WHAT THE EXERCISE ASKS: In full and without deviation, reproduce the records that follow.

··········

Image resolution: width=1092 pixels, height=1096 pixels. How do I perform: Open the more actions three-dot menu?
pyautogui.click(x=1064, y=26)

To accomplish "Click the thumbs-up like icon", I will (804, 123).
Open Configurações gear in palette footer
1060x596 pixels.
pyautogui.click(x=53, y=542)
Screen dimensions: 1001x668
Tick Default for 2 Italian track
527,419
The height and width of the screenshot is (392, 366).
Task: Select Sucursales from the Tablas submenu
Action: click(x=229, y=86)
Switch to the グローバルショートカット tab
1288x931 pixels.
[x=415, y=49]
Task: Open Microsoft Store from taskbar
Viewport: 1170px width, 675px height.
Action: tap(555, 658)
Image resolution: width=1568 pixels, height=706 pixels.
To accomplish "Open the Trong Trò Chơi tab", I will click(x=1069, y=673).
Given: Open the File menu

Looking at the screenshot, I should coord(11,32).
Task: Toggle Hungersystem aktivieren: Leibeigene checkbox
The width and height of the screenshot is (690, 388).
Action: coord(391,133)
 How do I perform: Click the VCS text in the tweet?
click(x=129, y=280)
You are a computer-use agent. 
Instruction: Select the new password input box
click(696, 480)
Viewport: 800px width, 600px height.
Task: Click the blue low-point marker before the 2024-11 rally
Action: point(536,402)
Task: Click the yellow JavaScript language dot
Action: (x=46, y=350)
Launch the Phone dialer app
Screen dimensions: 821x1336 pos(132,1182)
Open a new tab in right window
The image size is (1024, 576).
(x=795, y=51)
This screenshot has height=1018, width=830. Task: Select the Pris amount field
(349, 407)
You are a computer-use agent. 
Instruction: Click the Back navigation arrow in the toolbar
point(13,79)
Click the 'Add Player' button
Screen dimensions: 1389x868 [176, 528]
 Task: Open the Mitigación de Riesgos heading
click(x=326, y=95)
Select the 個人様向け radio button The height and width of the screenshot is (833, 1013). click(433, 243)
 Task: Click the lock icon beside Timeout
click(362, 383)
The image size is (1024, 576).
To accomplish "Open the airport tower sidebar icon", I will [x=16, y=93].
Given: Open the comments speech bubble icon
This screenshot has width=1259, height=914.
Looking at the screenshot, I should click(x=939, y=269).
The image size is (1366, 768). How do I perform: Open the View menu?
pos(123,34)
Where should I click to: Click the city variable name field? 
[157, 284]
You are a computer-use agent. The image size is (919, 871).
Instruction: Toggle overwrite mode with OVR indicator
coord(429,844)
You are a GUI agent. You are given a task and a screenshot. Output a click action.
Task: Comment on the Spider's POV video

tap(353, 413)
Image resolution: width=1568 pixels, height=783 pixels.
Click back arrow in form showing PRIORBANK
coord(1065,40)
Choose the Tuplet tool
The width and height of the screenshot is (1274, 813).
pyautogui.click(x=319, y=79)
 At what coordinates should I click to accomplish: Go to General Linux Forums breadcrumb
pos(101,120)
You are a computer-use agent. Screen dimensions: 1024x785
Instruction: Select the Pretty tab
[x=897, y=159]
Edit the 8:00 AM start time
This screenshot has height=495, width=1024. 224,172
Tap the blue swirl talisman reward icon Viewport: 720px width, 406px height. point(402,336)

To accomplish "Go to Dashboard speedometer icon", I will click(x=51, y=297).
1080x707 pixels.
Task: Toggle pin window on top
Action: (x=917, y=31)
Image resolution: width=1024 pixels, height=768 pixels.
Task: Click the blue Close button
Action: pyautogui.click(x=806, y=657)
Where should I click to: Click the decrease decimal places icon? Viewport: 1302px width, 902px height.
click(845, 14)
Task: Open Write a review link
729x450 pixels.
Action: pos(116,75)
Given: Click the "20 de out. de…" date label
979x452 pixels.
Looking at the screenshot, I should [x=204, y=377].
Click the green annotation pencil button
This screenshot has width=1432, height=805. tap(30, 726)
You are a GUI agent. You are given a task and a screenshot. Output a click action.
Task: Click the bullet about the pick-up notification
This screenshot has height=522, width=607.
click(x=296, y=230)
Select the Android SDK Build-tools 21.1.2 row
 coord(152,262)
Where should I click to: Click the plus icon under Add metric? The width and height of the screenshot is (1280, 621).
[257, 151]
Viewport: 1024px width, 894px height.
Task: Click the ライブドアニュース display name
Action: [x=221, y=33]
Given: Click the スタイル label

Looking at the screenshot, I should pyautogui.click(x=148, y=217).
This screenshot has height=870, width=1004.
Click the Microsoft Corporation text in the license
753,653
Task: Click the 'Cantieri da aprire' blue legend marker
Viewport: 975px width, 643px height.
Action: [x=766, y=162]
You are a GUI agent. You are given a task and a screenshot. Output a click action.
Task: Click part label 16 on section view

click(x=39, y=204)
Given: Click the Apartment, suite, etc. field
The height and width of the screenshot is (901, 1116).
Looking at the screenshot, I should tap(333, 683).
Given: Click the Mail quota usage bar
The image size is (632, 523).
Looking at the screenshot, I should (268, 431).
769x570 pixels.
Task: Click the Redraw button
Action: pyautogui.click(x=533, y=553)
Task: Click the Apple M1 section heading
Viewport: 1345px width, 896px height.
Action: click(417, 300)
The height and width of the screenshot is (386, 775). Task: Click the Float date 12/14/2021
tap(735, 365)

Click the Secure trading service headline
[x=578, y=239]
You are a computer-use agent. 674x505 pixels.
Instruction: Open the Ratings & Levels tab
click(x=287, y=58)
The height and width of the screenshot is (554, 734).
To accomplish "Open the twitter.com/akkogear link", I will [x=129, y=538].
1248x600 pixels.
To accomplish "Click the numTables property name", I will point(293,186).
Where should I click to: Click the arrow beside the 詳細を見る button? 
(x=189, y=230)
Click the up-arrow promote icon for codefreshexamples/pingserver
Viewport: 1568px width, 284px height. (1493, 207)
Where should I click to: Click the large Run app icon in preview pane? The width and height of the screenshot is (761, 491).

··········

REPLY:
Image resolution: width=1092 pixels, height=1096 pixels. How do I perform: Open the more actions three-dot menu?
pyautogui.click(x=1064, y=26)

To accomplish "Click the thumbs-up like icon", I will (804, 123).
Open Configurações gear in palette footer
1060x596 pixels.
pyautogui.click(x=53, y=542)
Screen dimensions: 1001x668
Tick Default for 2 Italian track
527,419
The height and width of the screenshot is (392, 366).
Task: Select Sucursales from the Tablas submenu
Action: click(x=229, y=86)
Switch to the グローバルショートカット tab
1288x931 pixels.
[x=415, y=49]
Task: Open Microsoft Store from taskbar
Viewport: 1170px width, 675px height.
Action: tap(555, 658)
Image resolution: width=1568 pixels, height=706 pixels.
To accomplish "Open the Trong Trò Chơi tab", I will click(x=1069, y=673).
Given: Open the File menu

Looking at the screenshot, I should coord(11,32).
Task: Toggle Hungersystem aktivieren: Leibeigene checkbox
The width and height of the screenshot is (690, 388).
Action: coord(391,133)
 How do I perform: Click the VCS text in the tweet?
click(x=129, y=280)
You are a computer-use agent. 
Instruction: Select the new password input box
click(696, 480)
Viewport: 800px width, 600px height.
Task: Click the blue low-point marker before the 2024-11 rally
Action: point(536,402)
Task: Click the yellow JavaScript language dot
Action: (x=46, y=350)
Launch the Phone dialer app
Screen dimensions: 821x1336 pos(132,1182)
Open a new tab in right window
The image size is (1024, 576).
(x=795, y=51)
This screenshot has height=1018, width=830. Task: Select the Pris amount field
(349, 407)
You are a computer-use agent. 
Instruction: Click the Back navigation arrow in the toolbar
point(13,79)
Click the 'Add Player' button
Screen dimensions: 1389x868 [176, 528]
 Task: Open the Mitigación de Riesgos heading
click(x=326, y=95)
Select the 個人様向け radio button The height and width of the screenshot is (833, 1013). click(433, 243)
 Task: Click the lock icon beside Timeout
click(362, 383)
The image size is (1024, 576).
To accomplish "Open the airport tower sidebar icon", I will [x=16, y=93].
Given: Open the comments speech bubble icon
This screenshot has width=1259, height=914.
Looking at the screenshot, I should click(x=939, y=269).
The image size is (1366, 768). How do I perform: Open the View menu?
pos(123,34)
Where should I click to: Click the city variable name field? 
[157, 284]
You are a computer-use agent. The image size is (919, 871).
Instruction: Toggle overwrite mode with OVR indicator
coord(429,844)
You are a GUI agent. You are given a task and a screenshot. Output a click action.
Task: Comment on the Spider's POV video

tap(353, 413)
Image resolution: width=1568 pixels, height=783 pixels.
Click back arrow in form showing PRIORBANK
coord(1065,40)
Choose the Tuplet tool
The width and height of the screenshot is (1274, 813).
pyautogui.click(x=319, y=79)
 At what coordinates should I click to accomplish: Go to General Linux Forums breadcrumb
pos(101,120)
You are a computer-use agent. Screen dimensions: 1024x785
Instruction: Select the Pretty tab
[x=897, y=159]
Edit the 8:00 AM start time
This screenshot has height=495, width=1024. 224,172
Tap the blue swirl talisman reward icon Viewport: 720px width, 406px height. point(402,336)

To accomplish "Go to Dashboard speedometer icon", I will click(x=51, y=297).
1080x707 pixels.
Task: Toggle pin window on top
Action: (x=917, y=31)
Image resolution: width=1024 pixels, height=768 pixels.
Task: Click the blue Close button
Action: pyautogui.click(x=806, y=657)
Where should I click to: Click the decrease decimal places icon? Viewport: 1302px width, 902px height.
click(845, 14)
Task: Open Write a review link
729x450 pixels.
Action: pos(116,75)
Given: Click the "20 de out. de…" date label
979x452 pixels.
Looking at the screenshot, I should [x=204, y=377].
Click the green annotation pencil button
This screenshot has width=1432, height=805. tap(30, 726)
You are a GUI agent. You are given a task and a screenshot. Output a click action.
Task: Click the bullet about the pick-up notification
This screenshot has height=522, width=607.
click(x=296, y=230)
Select the Android SDK Build-tools 21.1.2 row
 coord(152,262)
Where should I click to: Click the plus icon under Add metric? The width and height of the screenshot is (1280, 621).
[257, 151]
Viewport: 1024px width, 894px height.
Task: Click the ライブドアニュース display name
Action: [x=221, y=33]
Given: Click the スタイル label

Looking at the screenshot, I should pyautogui.click(x=148, y=217).
This screenshot has height=870, width=1004.
Click the Microsoft Corporation text in the license
753,653
Task: Click the 'Cantieri da aprire' blue legend marker
Viewport: 975px width, 643px height.
Action: [x=766, y=162]
You are a GUI agent. You are given a task and a screenshot. Output a click action.
Task: Click part label 16 on section view

click(x=39, y=204)
Given: Click the Apartment, suite, etc. field
The height and width of the screenshot is (901, 1116).
Looking at the screenshot, I should tap(333, 683).
Given: Click the Mail quota usage bar
The image size is (632, 523).
Looking at the screenshot, I should (268, 431).
769x570 pixels.
Task: Click the Redraw button
Action: pyautogui.click(x=533, y=553)
Task: Click the Apple M1 section heading
Viewport: 1345px width, 896px height.
Action: click(417, 300)
The height and width of the screenshot is (386, 775). Task: Click the Float date 12/14/2021
tap(735, 365)

Click the Secure trading service headline
[x=578, y=239]
You are a computer-use agent. 674x505 pixels.
Instruction: Open the Ratings & Levels tab
click(x=287, y=58)
The height and width of the screenshot is (554, 734).
To accomplish "Open the twitter.com/akkogear link", I will [x=129, y=538].
1248x600 pixels.
To accomplish "Click the numTables property name", I will point(293,186).
Where should I click to: Click the arrow beside the 詳細を見る button? 
(x=189, y=230)
Click the up-arrow promote icon for codefreshexamples/pingserver
Viewport: 1568px width, 284px height. (1493, 207)
Where should I click to: Click the large Run app icon in preview pane? The width and height of the screenshot is (761, 491).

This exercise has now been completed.